◆ **Task brief**
Strip the pictures, then copy the remaining data exactly as it stands.
== Records for the exercise
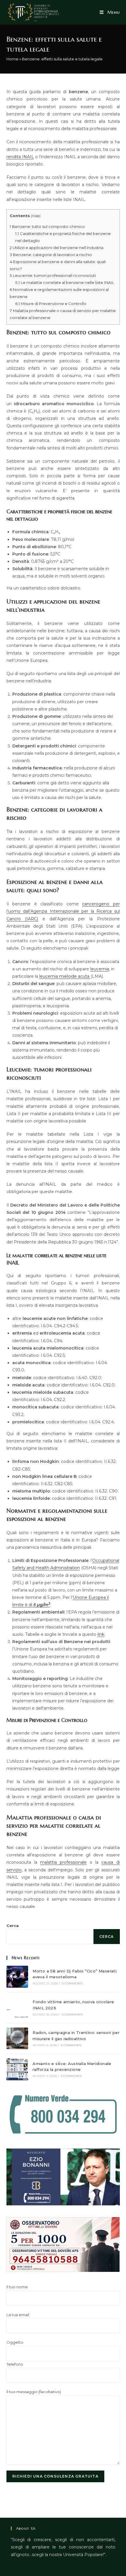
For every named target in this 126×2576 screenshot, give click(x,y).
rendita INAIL (20, 156)
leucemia (99, 969)
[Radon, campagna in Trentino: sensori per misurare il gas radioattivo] (17, 2038)
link (101, 1634)
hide (35, 216)
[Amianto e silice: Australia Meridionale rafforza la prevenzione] (17, 2069)
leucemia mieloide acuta (65, 976)
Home (12, 59)
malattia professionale (63, 1862)
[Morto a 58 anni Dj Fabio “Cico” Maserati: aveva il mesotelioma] (17, 1976)
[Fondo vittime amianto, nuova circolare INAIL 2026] (17, 2007)
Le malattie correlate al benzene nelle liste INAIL (64, 282)
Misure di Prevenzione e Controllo (50, 303)
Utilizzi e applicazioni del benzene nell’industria (56, 247)
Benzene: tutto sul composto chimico (47, 226)
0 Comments (72, 1983)
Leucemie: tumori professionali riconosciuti (53, 275)
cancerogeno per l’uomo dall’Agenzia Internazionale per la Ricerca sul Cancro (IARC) (63, 911)
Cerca (12, 1925)
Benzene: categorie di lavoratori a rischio (51, 254)
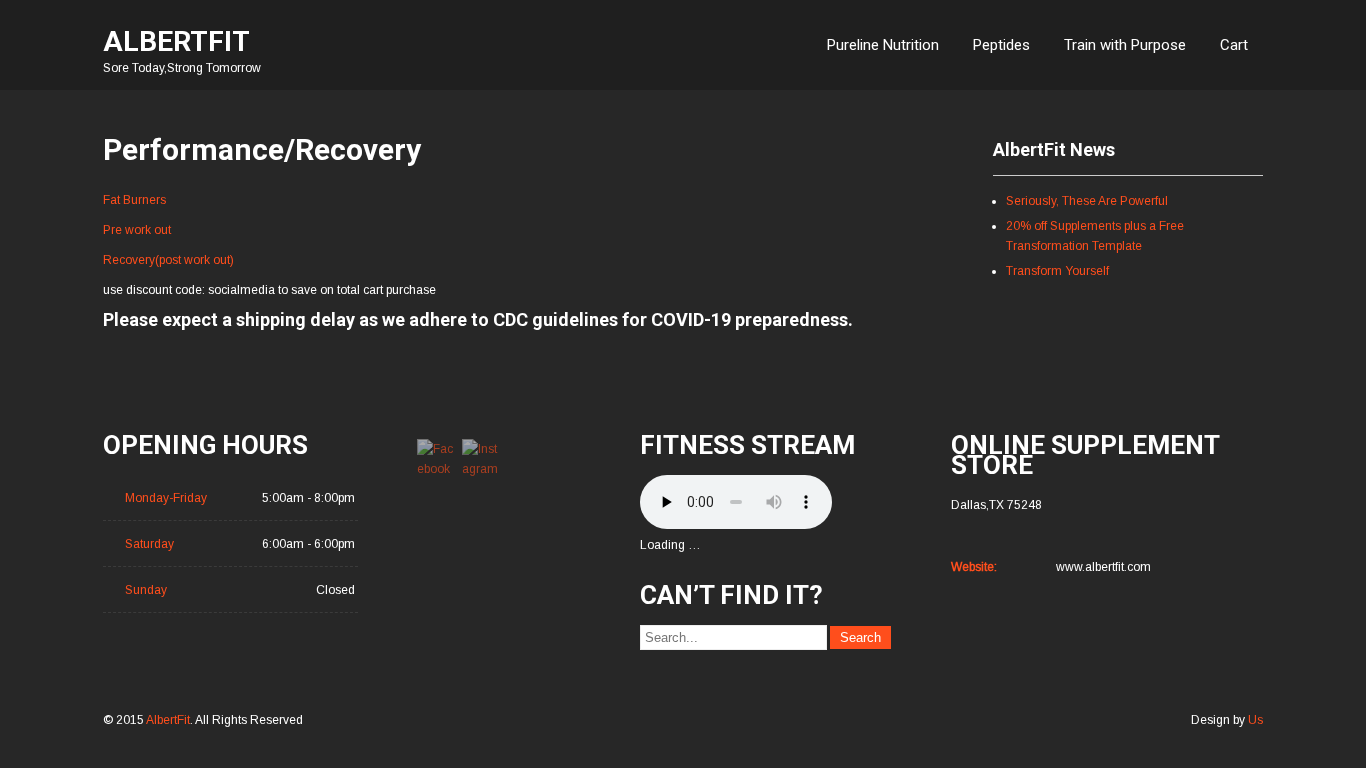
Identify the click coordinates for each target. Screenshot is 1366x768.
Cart (1234, 45)
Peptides (1001, 45)
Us (1255, 720)
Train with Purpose (1125, 45)
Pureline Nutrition (883, 45)
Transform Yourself (1057, 271)
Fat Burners (134, 200)
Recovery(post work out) (168, 260)
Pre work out (137, 230)
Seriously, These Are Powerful (1087, 201)
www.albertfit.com (1103, 567)
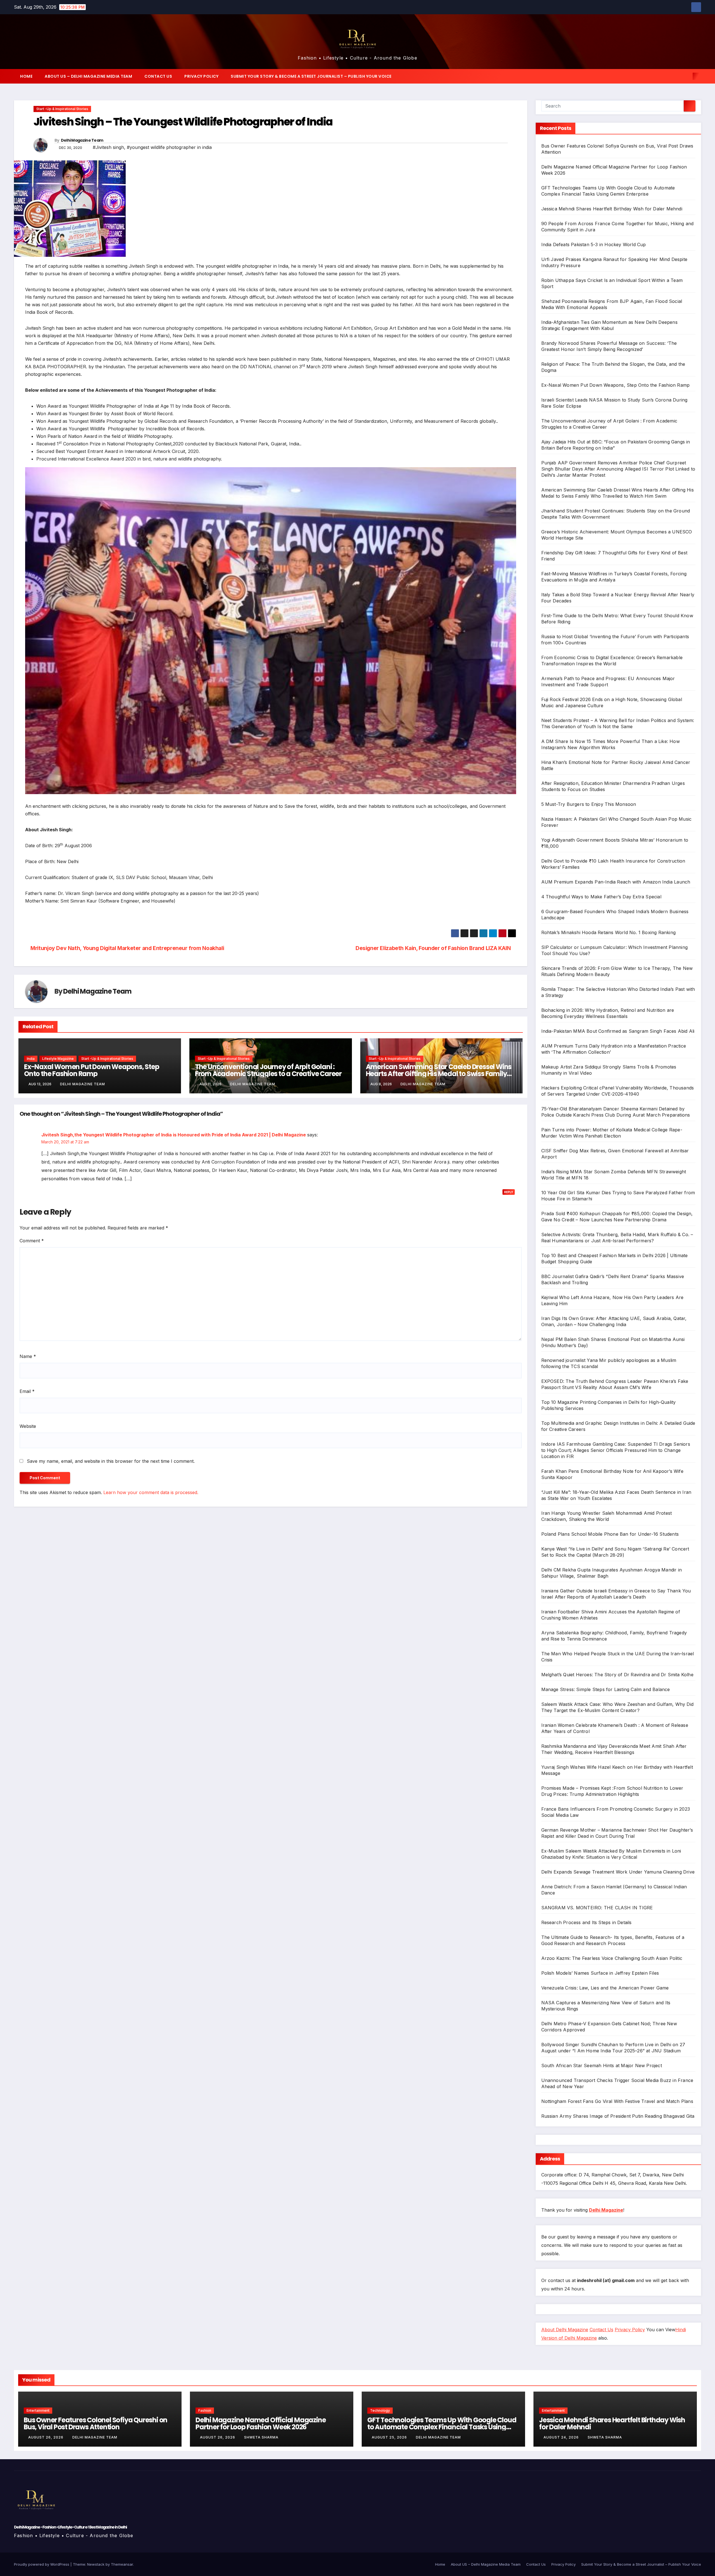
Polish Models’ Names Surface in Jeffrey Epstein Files (600, 1973)
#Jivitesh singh (108, 147)
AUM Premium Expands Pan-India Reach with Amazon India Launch (615, 882)
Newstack (95, 2564)
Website (28, 1426)
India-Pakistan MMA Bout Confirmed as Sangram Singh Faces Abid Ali (618, 1031)
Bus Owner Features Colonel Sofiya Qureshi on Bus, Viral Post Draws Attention (95, 2423)
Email (27, 1391)
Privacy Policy (201, 76)
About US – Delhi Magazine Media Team (88, 76)
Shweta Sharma (261, 2437)
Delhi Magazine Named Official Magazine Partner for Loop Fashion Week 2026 (261, 2423)
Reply (508, 1192)
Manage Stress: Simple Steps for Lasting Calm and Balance (605, 1689)
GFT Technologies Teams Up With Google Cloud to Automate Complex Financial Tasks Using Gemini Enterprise (441, 2427)
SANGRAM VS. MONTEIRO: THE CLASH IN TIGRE (597, 1907)
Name (28, 1356)
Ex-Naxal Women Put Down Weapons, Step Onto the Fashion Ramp (91, 1070)
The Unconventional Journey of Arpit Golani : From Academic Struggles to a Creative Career (268, 1070)
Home (26, 76)
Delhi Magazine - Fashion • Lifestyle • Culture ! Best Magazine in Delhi (70, 2527)
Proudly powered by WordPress (42, 2564)
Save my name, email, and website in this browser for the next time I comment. (111, 1461)
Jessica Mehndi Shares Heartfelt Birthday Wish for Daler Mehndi (611, 209)
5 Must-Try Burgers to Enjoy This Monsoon (588, 804)
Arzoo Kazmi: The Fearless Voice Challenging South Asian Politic (612, 1958)
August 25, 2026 (390, 2437)
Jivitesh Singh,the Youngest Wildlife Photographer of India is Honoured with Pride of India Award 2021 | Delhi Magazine (173, 1135)
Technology (380, 2410)
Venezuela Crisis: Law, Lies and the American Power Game (605, 1988)
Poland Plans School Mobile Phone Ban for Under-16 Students (610, 1534)
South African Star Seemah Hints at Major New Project (601, 2065)
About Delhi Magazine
====
◆ **Written answer**
For every named target in this 126×2576 screenshot, give click(x,y).
rendita INAIL (20, 156)
leucemia (99, 969)
[Radon, campagna in Trentino: sensori per misurare il gas radioattivo] (17, 2038)
link (101, 1634)
hide (35, 216)
[Amianto e silice: Australia Meridionale rafforza la prevenzione] (17, 2069)
leucemia mieloide acuta (65, 976)
Home (12, 59)
malattia professionale (63, 1862)
[Morto a 58 anni Dj Fabio “Cico” Maserati: aveva il mesotelioma] (17, 1976)
[Fondo vittime amianto, nuova circolare INAIL 2026] (17, 2007)
Le malattie correlate al benzene nelle liste INAIL (64, 282)
Misure di Prevenzione e Controllo (50, 303)
Utilizzi e applicazioni del benzene nell’industria (56, 247)
Benzene: tutto sul composto chimico (47, 226)
0 Comments (72, 1983)
Leucemie: tumori professionali riconosciuti (53, 275)
cancerogeno per l’uomo dall’Agenzia Internazionale per la Ricerca sul Cancro (IARC) (63, 911)
Cerca (12, 1925)
Benzene: categorie di lavoratori a rischio (51, 254)
Identify the click coordinates for each target. Screenshot is 1366x768.
Cart (1234, 45)
Peptides (1001, 45)
Us (1255, 720)
Train with Purpose (1125, 45)
Pureline Nutrition (883, 45)
Transform Yourself (1057, 271)
Fat Burners (134, 200)
Recovery(post work out) (168, 260)
Pre work out (137, 230)
Seriously, These Are Powerful (1087, 201)
www.albertfit.com (1103, 567)
Polish Models’ Names Surface in Jeffrey Epstein Files (600, 1973)
#Jivitesh singh (108, 147)
AUM Premium Expands Pan-India Reach with Amazon India Launch (615, 882)
Newstack (95, 2564)
Website (28, 1426)
India-Pakistan MMA Bout Confirmed as Sangram Singh Faces Abid Ali (618, 1031)
Bus Owner Features Colonel Sofiya Qureshi on Bus, Viral Post Draws Attention (95, 2423)
Email (27, 1391)
Privacy Policy (201, 76)
About US – Delhi Magazine Media Team (88, 76)
Shweta Sharma (261, 2437)
Delhi Magazine Named Official Magazine Partner for Loop Fashion Week 2026 (261, 2423)
Reply (508, 1192)
Manage Stress: Simple Steps for Lasting Calm and Balance (605, 1689)
GFT Technologies Teams Up With Google Cloud to Automate Complex Financial Tasks Using Gemini Enterprise (441, 2427)
SANGRAM VS. MONTEIRO: THE CLASH IN TIGRE (597, 1907)
Name (28, 1356)
Ex-Naxal Women Put Down Weapons, Step Onto the Fashion Ramp (91, 1070)
The Unconventional Journey of Arpit Golani : From Academic Struggles to a Creative Career (268, 1070)
Home (26, 76)
Delhi Magazine - Fashion • Lifestyle • Culture ! Best Magazine in Delhi (70, 2527)
Proudly powered by WordPress (42, 2564)
Save my name, email, and website in this browser for the next time I comment. (111, 1461)
Jessica Mehndi Shares Heartfelt Birthday Wish for Daler Mehndi (611, 209)
5 Must-Try Burgers to Enjoy This Monsoon (588, 804)
Arzoo Kazmi: The Fearless Voice Challenging South Asian Politic (612, 1958)
August 25, 2026 (390, 2437)
Jivitesh Singh,the Youngest Wildlife Photographer of India is Honoured with Pride of India Award 2021 | Delhi Magazine (173, 1135)
Technology (380, 2410)
Venezuela Crisis: Law, Lies and the American Power Game (605, 1988)
Poland Plans School Mobile Phone Ban for Under-16 Students (610, 1534)
South African Star Seemah Hints at Major New Project (601, 2065)
About Delhi Magazine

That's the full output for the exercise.